TO BE DONE | Locate each line in the items below that contains the string "height", and copy those lines out.

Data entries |

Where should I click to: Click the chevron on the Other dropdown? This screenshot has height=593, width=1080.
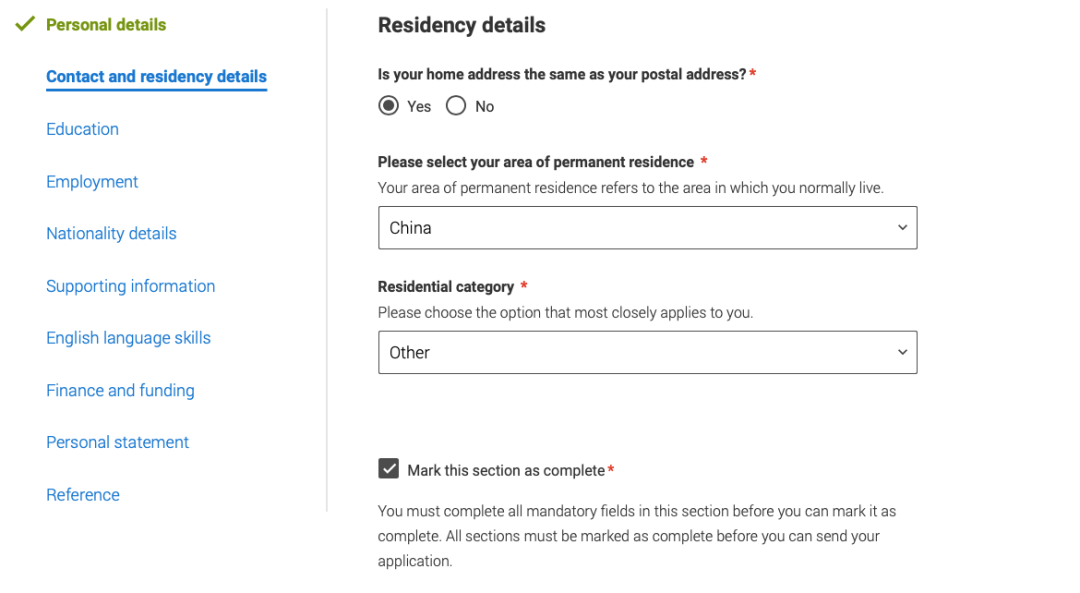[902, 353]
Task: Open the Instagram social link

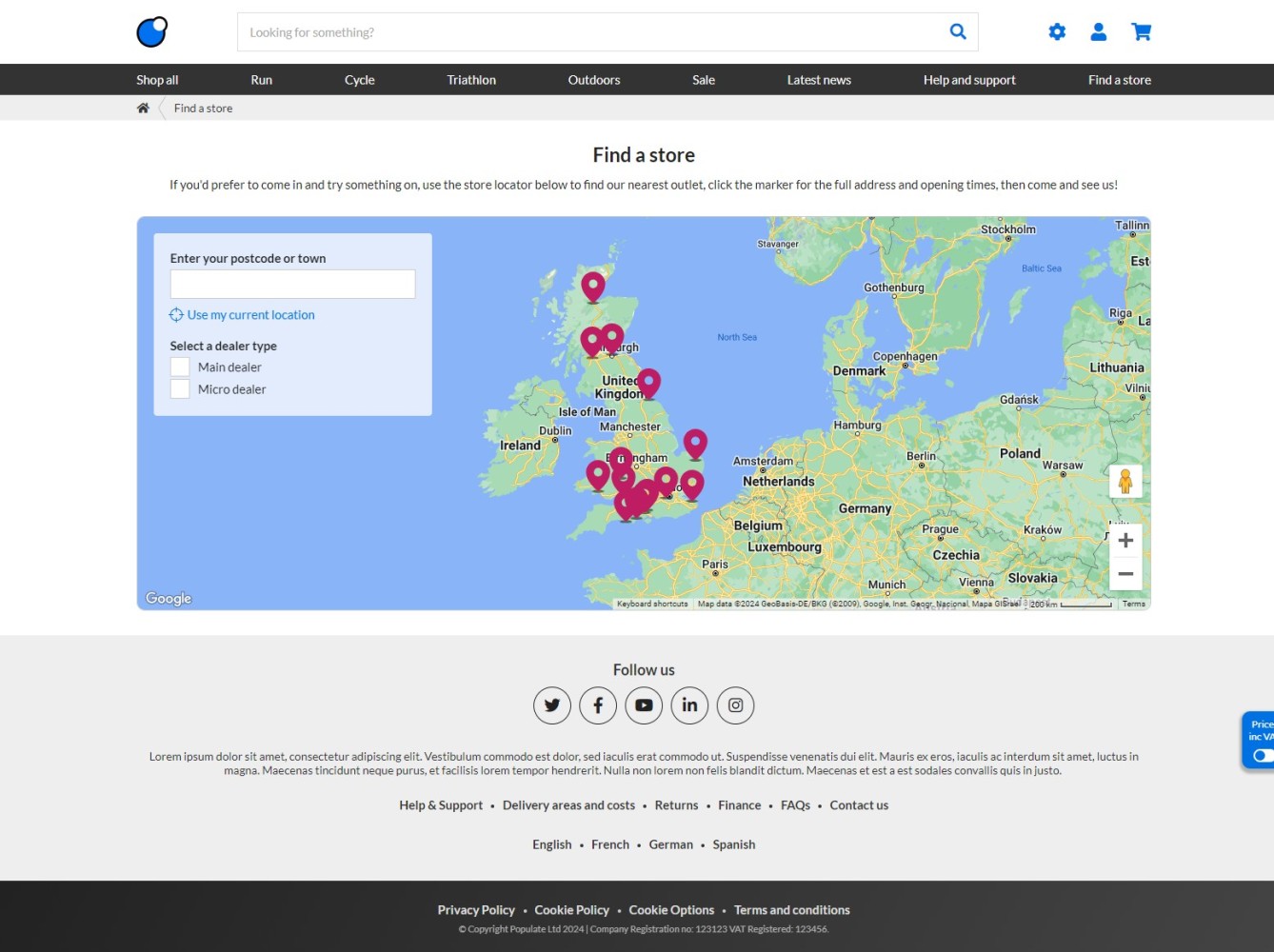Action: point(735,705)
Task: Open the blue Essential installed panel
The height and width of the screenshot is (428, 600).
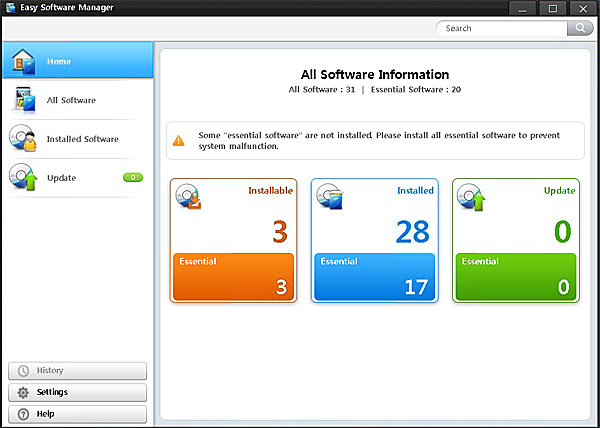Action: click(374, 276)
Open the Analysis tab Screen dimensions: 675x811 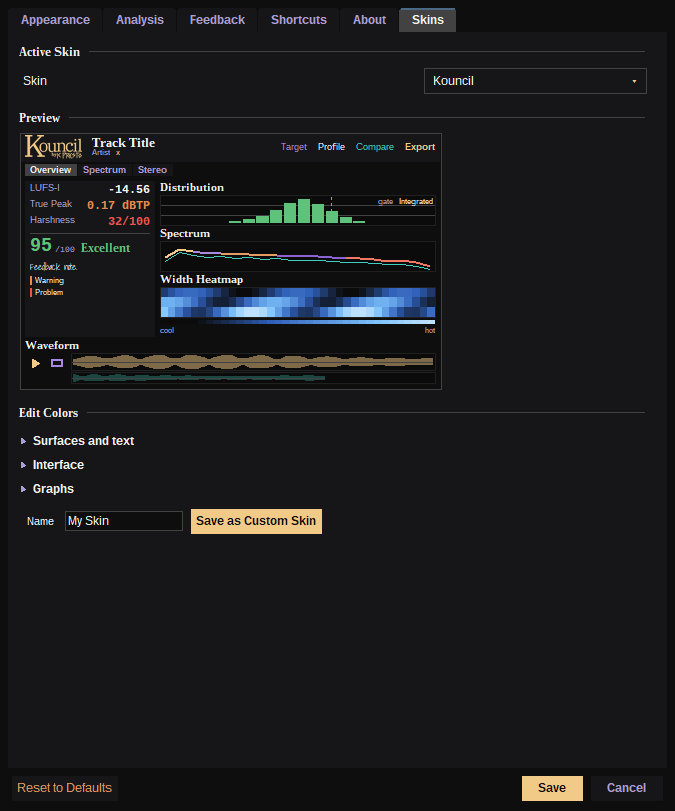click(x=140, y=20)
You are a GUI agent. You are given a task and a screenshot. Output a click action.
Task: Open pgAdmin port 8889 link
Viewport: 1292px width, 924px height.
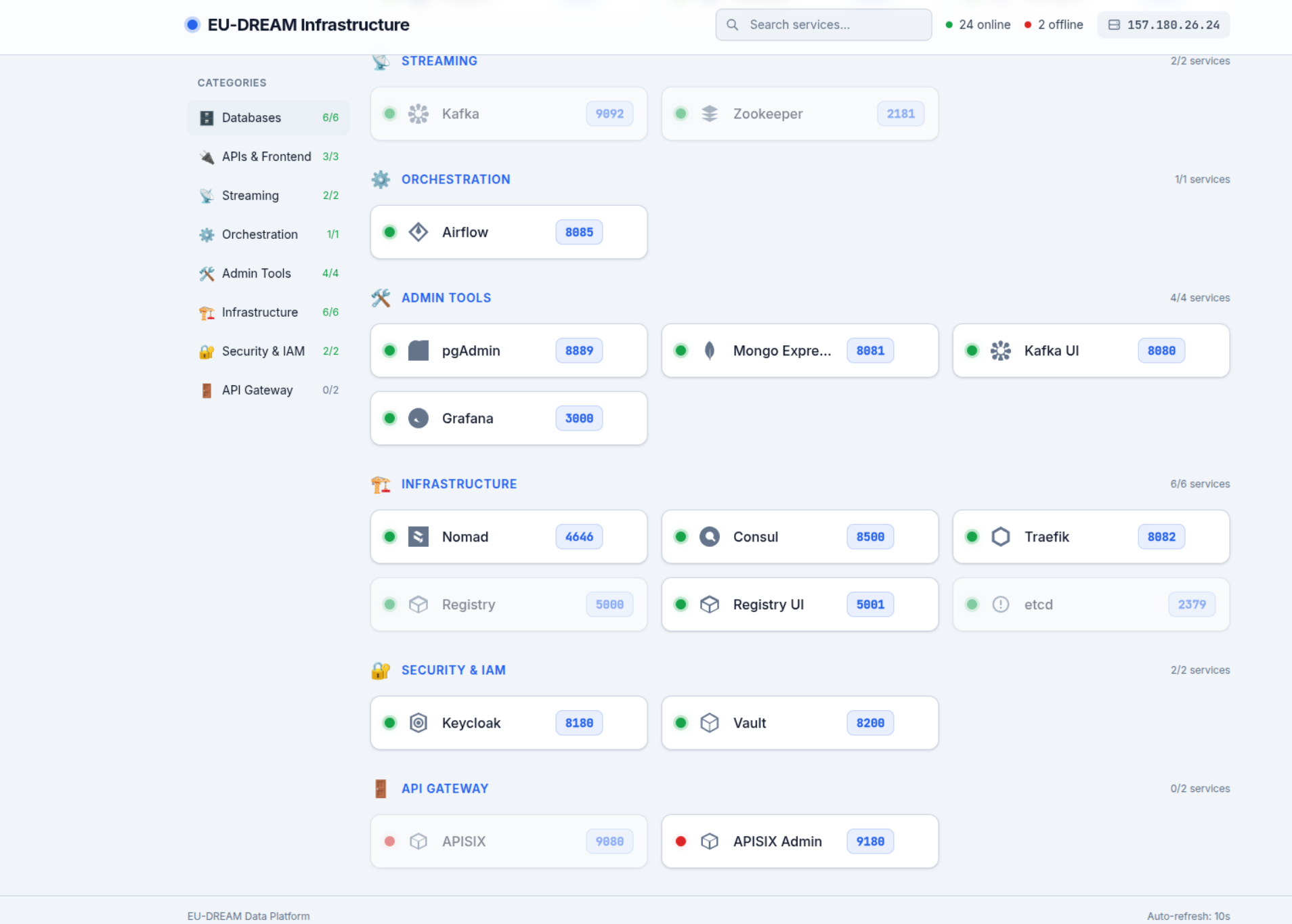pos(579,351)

SOLVED EXERCISE |
Where should I click to: Click the chevron on the Other dropdown? This screenshot has height=593, width=1080.
The height and width of the screenshot is (428, 600).
Viewport: 1292px width, 924px height.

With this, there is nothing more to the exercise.